----- INFORMATION GIVEN -----
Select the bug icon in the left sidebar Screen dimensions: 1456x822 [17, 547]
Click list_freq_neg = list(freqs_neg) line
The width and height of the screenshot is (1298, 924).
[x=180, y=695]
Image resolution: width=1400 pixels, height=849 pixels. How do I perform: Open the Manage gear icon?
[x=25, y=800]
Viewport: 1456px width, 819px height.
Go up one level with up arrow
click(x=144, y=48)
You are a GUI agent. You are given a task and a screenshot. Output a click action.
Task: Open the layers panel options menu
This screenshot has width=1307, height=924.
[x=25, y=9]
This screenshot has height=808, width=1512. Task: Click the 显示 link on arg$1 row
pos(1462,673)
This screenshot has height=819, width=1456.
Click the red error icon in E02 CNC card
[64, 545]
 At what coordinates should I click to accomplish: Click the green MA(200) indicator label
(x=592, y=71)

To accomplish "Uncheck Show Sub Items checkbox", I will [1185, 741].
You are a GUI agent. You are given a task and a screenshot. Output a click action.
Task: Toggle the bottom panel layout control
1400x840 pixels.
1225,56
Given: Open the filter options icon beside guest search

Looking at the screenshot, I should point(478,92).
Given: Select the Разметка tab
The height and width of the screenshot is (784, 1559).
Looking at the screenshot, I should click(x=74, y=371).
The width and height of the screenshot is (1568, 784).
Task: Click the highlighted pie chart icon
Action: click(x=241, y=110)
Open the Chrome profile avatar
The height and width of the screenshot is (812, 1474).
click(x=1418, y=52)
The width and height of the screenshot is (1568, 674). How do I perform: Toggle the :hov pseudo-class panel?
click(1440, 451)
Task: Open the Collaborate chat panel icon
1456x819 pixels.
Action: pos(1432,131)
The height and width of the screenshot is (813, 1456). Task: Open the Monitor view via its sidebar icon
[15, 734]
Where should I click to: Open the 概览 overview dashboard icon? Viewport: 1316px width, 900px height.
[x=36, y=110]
-----
■ **WORK REQUEST**
All of the data above must be retyped exactly.

■ **EXERCISE RESULT**
Select the bug icon in the left sidebar Screen dimensions: 1456x822 [17, 547]
Click list_freq_neg = list(freqs_neg) line
The width and height of the screenshot is (1298, 924).
[x=180, y=695]
Image resolution: width=1400 pixels, height=849 pixels. How do I perform: Open the Manage gear icon?
[x=25, y=800]
Viewport: 1456px width, 819px height.
Go up one level with up arrow
click(x=144, y=48)
You are a GUI agent. You are given a task and a screenshot. Output a click action.
Task: Open the layers panel options menu
This screenshot has width=1307, height=924.
[x=25, y=9]
This screenshot has height=808, width=1512. Task: Click the 显示 link on arg$1 row
pos(1462,673)
This screenshot has height=819, width=1456.
Click the red error icon in E02 CNC card
[64, 545]
 At what coordinates should I click to accomplish: Click the green MA(200) indicator label
(x=592, y=71)

To accomplish "Uncheck Show Sub Items checkbox", I will [1185, 741].
You are a GUI agent. You are given a task and a screenshot. Output a click action.
Task: Toggle the bottom panel layout control
1400x840 pixels.
1225,56
Given: Open the filter options icon beside guest search

Looking at the screenshot, I should point(478,92).
Given: Select the Разметка tab
The height and width of the screenshot is (784, 1559).
Looking at the screenshot, I should click(x=74, y=371).
The width and height of the screenshot is (1568, 784).
Task: Click the highlighted pie chart icon
Action: click(x=241, y=110)
Open the Chrome profile avatar
The height and width of the screenshot is (812, 1474).
click(x=1418, y=52)
The width and height of the screenshot is (1568, 674). How do I perform: Toggle the :hov pseudo-class panel?
click(1440, 451)
Task: Open the Collaborate chat panel icon
1456x819 pixels.
Action: pos(1432,131)
The height and width of the screenshot is (813, 1456). Task: Open the Monitor view via its sidebar icon
[15, 734]
Where should I click to: Open the 概览 overview dashboard icon? Viewport: 1316px width, 900px height.
[x=36, y=110]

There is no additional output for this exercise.